Transcribe, word for word, every record in the data below.

▼▼▼

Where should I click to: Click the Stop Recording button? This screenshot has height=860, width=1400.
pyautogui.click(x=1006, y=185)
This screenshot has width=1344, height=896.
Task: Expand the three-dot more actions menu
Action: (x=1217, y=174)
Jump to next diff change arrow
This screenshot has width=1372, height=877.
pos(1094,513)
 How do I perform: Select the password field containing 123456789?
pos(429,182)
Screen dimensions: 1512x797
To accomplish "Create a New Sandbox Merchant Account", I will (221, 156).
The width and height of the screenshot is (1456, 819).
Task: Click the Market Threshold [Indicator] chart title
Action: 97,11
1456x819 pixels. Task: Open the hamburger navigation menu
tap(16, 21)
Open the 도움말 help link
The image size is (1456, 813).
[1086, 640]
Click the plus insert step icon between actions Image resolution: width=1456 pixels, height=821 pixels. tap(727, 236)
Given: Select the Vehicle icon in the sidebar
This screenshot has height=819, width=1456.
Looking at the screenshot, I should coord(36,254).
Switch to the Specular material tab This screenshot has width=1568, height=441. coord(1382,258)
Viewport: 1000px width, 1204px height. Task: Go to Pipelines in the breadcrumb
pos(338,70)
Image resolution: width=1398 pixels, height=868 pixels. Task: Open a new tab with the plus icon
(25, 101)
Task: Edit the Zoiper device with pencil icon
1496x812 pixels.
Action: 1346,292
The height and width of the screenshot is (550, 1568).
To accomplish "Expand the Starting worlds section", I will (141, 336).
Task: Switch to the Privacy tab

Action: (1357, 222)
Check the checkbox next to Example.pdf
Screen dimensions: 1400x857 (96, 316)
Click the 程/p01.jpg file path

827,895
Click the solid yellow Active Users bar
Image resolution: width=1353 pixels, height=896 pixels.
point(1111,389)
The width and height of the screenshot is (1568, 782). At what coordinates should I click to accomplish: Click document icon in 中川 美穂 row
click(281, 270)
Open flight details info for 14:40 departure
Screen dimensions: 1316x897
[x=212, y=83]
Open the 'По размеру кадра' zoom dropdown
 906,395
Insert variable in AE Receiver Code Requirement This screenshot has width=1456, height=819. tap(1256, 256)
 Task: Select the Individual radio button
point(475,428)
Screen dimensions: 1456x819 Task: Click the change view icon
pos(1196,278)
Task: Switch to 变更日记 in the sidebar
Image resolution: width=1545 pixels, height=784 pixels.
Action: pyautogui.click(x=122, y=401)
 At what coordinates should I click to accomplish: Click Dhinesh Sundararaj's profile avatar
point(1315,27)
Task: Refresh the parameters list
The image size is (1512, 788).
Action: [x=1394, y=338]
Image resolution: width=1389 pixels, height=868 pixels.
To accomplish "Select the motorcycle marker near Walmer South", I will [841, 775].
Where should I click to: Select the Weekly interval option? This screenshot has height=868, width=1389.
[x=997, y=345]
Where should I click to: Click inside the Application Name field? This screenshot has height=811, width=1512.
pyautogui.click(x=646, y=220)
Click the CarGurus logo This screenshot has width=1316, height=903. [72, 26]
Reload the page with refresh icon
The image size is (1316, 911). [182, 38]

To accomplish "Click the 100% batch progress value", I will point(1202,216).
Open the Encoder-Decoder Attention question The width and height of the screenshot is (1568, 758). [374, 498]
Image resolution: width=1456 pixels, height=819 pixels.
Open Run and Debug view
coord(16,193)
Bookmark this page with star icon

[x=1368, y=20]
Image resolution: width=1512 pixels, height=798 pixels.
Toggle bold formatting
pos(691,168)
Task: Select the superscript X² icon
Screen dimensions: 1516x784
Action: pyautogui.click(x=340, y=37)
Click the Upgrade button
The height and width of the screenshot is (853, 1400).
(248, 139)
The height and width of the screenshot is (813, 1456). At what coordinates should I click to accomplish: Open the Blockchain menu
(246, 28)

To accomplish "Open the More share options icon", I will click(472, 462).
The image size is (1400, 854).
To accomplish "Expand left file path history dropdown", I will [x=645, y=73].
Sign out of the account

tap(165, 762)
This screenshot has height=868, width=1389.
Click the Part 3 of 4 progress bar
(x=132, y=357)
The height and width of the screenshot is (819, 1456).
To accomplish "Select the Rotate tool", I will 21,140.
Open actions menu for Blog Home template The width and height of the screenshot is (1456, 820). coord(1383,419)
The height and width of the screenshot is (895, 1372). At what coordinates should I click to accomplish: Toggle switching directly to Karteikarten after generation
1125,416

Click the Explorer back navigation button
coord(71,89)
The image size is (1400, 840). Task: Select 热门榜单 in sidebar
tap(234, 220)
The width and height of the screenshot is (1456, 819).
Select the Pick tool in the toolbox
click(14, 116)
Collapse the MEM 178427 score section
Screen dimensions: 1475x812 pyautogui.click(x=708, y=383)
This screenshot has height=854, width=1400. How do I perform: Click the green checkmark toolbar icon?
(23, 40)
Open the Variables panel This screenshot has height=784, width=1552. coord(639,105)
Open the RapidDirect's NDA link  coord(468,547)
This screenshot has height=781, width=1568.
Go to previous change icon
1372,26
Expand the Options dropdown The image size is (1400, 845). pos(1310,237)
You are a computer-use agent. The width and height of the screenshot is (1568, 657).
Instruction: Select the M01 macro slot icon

▲▲▲

Solution to this task:
Where should I click to: Click the Stop Recording button? This screenshot has height=860, width=1400.
pyautogui.click(x=1006, y=185)
This screenshot has width=1344, height=896.
Task: Expand the three-dot more actions menu
Action: (x=1217, y=174)
Jump to next diff change arrow
This screenshot has width=1372, height=877.
pos(1094,513)
 How do I perform: Select the password field containing 123456789?
pos(429,182)
Screen dimensions: 1512x797
To accomplish "Create a New Sandbox Merchant Account", I will (221, 156).
The width and height of the screenshot is (1456, 819).
Task: Click the Market Threshold [Indicator] chart title
Action: 97,11
1456x819 pixels. Task: Open the hamburger navigation menu
tap(16, 21)
Open the 도움말 help link
The image size is (1456, 813).
[1086, 640]
Click the plus insert step icon between actions Image resolution: width=1456 pixels, height=821 pixels. tap(727, 236)
Given: Select the Vehicle icon in the sidebar
This screenshot has height=819, width=1456.
Looking at the screenshot, I should coord(36,254).
Switch to the Specular material tab This screenshot has width=1568, height=441. coord(1382,258)
Viewport: 1000px width, 1204px height. Task: Go to Pipelines in the breadcrumb
pos(338,70)
Image resolution: width=1398 pixels, height=868 pixels. Task: Open a new tab with the plus icon
(25, 101)
Task: Edit the Zoiper device with pencil icon
1496x812 pixels.
Action: 1346,292
The height and width of the screenshot is (550, 1568).
To accomplish "Expand the Starting worlds section", I will (141, 336).
Task: Switch to the Privacy tab

Action: (1357, 222)
Check the checkbox next to Example.pdf
Screen dimensions: 1400x857 (96, 316)
Click the 程/p01.jpg file path

827,895
Click the solid yellow Active Users bar
Image resolution: width=1353 pixels, height=896 pixels.
point(1111,389)
The width and height of the screenshot is (1568, 782). At what coordinates should I click to accomplish: Click document icon in 中川 美穂 row
click(281, 270)
Open flight details info for 14:40 departure
Screen dimensions: 1316x897
[x=212, y=83]
Open the 'По размеру кадра' zoom dropdown
 906,395
Insert variable in AE Receiver Code Requirement This screenshot has width=1456, height=819. tap(1256, 256)
 Task: Select the Individual radio button
point(475,428)
Screen dimensions: 1456x819 Task: Click the change view icon
pos(1196,278)
Task: Switch to 变更日记 in the sidebar
Image resolution: width=1545 pixels, height=784 pixels.
Action: pyautogui.click(x=122, y=401)
 At what coordinates should I click to accomplish: Click Dhinesh Sundararaj's profile avatar
point(1315,27)
Task: Refresh the parameters list
The image size is (1512, 788).
Action: [x=1394, y=338]
Image resolution: width=1389 pixels, height=868 pixels.
To accomplish "Select the motorcycle marker near Walmer South", I will [841, 775].
Where should I click to: Select the Weekly interval option? This screenshot has height=868, width=1389.
[x=997, y=345]
Where should I click to: Click inside the Application Name field? This screenshot has height=811, width=1512.
pyautogui.click(x=646, y=220)
Click the CarGurus logo This screenshot has width=1316, height=903. [72, 26]
Reload the page with refresh icon
The image size is (1316, 911). [182, 38]

To accomplish "Click the 100% batch progress value", I will point(1202,216).
Open the Encoder-Decoder Attention question The width and height of the screenshot is (1568, 758). [374, 498]
Image resolution: width=1456 pixels, height=819 pixels.
Open Run and Debug view
coord(16,193)
Bookmark this page with star icon

[x=1368, y=20]
Image resolution: width=1512 pixels, height=798 pixels.
Toggle bold formatting
pos(691,168)
Task: Select the superscript X² icon
Screen dimensions: 1516x784
Action: pyautogui.click(x=340, y=37)
Click the Upgrade button
The height and width of the screenshot is (853, 1400).
(248, 139)
The height and width of the screenshot is (813, 1456). At what coordinates should I click to accomplish: Open the Blockchain menu
(246, 28)

To accomplish "Open the More share options icon", I will click(472, 462).
The image size is (1400, 854).
To accomplish "Expand left file path history dropdown", I will [x=645, y=73].
Sign out of the account

tap(165, 762)
This screenshot has height=868, width=1389.
Click the Part 3 of 4 progress bar
(x=132, y=357)
The height and width of the screenshot is (819, 1456).
To accomplish "Select the Rotate tool", I will 21,140.
Open actions menu for Blog Home template The width and height of the screenshot is (1456, 820). coord(1383,419)
The height and width of the screenshot is (895, 1372). At what coordinates should I click to accomplish: Toggle switching directly to Karteikarten after generation
1125,416

Click the Explorer back navigation button
coord(71,89)
The image size is (1400, 840). Task: Select 热门榜单 in sidebar
tap(234, 220)
The width and height of the screenshot is (1456, 819).
Select the Pick tool in the toolbox
click(14, 116)
Collapse the MEM 178427 score section
Screen dimensions: 1475x812 pyautogui.click(x=708, y=383)
This screenshot has height=854, width=1400. How do I perform: Click the green checkmark toolbar icon?
(23, 40)
Open the Variables panel This screenshot has height=784, width=1552. coord(639,105)
Open the RapidDirect's NDA link  coord(468,547)
This screenshot has height=781, width=1568.
Go to previous change icon
1372,26
Expand the Options dropdown The image size is (1400, 845). pos(1310,237)
You are a computer-use agent. The width and height of the screenshot is (1568, 657).
Instruction: Select the M01 macro slot icon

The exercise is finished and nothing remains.